Not only is this true in AI research, it’s true in all science and engineering research. You’re always up against the edge of technology, or it’s not research. And at the edge, you have to use lots of stuff just behind the edge. And one characteristic of stuff just behind the edge is that it doesn’t work without fiddling. And you have to build lots of tools that have little original content, but are needed to manipulate the thing you’re trying to build.
After decades of experience, I would say: any sensible researcher spends a substantial fraction of time trying to get stuff to work, or building prerequisites.
This is for engineering and science research. Maybe you’re doing mathematical or philosophical research; I don’t know what those are like.
I can emphathetically say this is not the case in mathematics research.
Interested to hear how you would put this with “research” tabooed. Personally I don’t care if it’s research as long as it works.
Completely agree. I remember a big shift in my performance when I went from “I’m just using programming so that I can eventually build a startup, where I’ll eventually code much less” to “I am a programmer, and I am trying to become exceptional at it.” The shift in mindset was super helpful.

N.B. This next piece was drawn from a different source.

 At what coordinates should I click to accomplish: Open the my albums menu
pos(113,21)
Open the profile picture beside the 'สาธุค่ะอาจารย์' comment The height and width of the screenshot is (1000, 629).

More and more, I’m coming to the belief that one big flaw of basically everyone in general is not realizing how much you needed to deal with annoying and pesky/stupid details to do good research, and I believe some of this dictum also applies to alignment research as well.
There is thankfully more engineering/ML experience in LW which alleviates the issue partially, but still, not realizing that pesky details mattering a lot in research/engineering is a problem that basically no one wants to particularly deal with.
I would hope for some division of labor. There are certainly people out there who can’t do ML research, but can fix Python code.
But I guess, even if you had the Python guy and the budget to pay him, waiting until he fixes the bug would still interrupt your flow.
I think there are several reasons this division of labor is very minimal, at least in some places.
You need way more of the ML engineering / fixing stuff skill than ML research. Like, vastly more. There are still a very small handful of people who specialize full time in thinking about research, but they are very few and often very senior. This is partly an artifact of modern ML putting way more emphasis on scale than academia.
Communicating things between people is hard. It’s actually really hard to convey all the context needed to do a task. If someone is good enough to just be told what to do without too much hassle, they’re likely good enough to mostly figure out what to work on themselves.
Convincing people to be excited about your idea is even harder. Everyone has their own pet idea, and you are the first engineer on any idea you have. If you’re not a good engineer, you have a bit of a catch-22: you need promising results to get good engineers excited, but you need engineers to get results. I’ve heard of even very senior researchers finding it hard to get people to work on their ideas, so they just do it themselves.
This is encouraging to hear as someone with relatively little ML research skill in comparison to experience with engineering/fixing stuff.
For sure. The more novel an idea I am trying to test, the deeper I have to go into the lower level programming stuff. I can’t rely on convenient high-level abstractions if my needs are cutting across existing abstractions.
Indeed, I take it as a bad sign of the originality of my idea if it’s too easy to implement in an existing high-level library, or if an LLM can code it up correctly with low-effort prompting.